Brief –
Beginning with the line below that contains "Image resolution: width=650" and ending with the line that contains "Given: Open the", copy every line exactly. Copy nothing else.

Records to process –

╔══

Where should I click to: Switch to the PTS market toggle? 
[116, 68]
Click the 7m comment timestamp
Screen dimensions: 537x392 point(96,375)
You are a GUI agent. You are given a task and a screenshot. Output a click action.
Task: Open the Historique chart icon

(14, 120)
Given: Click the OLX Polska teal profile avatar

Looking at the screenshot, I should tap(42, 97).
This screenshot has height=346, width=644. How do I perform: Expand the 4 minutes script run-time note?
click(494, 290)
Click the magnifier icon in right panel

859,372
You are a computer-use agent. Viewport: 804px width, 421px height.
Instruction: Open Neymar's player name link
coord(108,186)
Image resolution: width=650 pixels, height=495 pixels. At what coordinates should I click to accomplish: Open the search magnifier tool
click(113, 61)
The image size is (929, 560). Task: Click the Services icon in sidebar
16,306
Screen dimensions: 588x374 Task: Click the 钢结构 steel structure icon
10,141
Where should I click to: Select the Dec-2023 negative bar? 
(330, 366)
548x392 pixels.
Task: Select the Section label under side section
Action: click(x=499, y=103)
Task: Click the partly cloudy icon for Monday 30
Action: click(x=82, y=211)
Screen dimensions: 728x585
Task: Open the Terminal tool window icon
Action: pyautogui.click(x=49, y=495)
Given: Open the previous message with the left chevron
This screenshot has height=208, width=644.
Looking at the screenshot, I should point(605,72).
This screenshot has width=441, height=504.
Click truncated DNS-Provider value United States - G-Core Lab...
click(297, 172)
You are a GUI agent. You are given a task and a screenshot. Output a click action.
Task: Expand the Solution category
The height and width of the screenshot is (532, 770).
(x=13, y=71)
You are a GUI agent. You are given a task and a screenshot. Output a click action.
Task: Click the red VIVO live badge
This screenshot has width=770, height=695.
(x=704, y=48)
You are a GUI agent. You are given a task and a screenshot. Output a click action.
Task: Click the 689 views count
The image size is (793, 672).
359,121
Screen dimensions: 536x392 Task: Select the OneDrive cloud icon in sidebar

╚══

The completed task –
Image resolution: width=650 pixels, height=495 pixels. At what coordinates should I click to accomplish: Open the search magnifier tool
click(113, 61)
The image size is (929, 560). Task: Click the Services icon in sidebar
16,306
Screen dimensions: 588x374 Task: Click the 钢结构 steel structure icon
10,141
Where should I click to: Select the Dec-2023 negative bar? 
(330, 366)
548x392 pixels.
Task: Select the Section label under side section
Action: click(x=499, y=103)
Task: Click the partly cloudy icon for Monday 30
Action: click(x=82, y=211)
Screen dimensions: 728x585
Task: Open the Terminal tool window icon
Action: pyautogui.click(x=49, y=495)
Given: Open the previous message with the left chevron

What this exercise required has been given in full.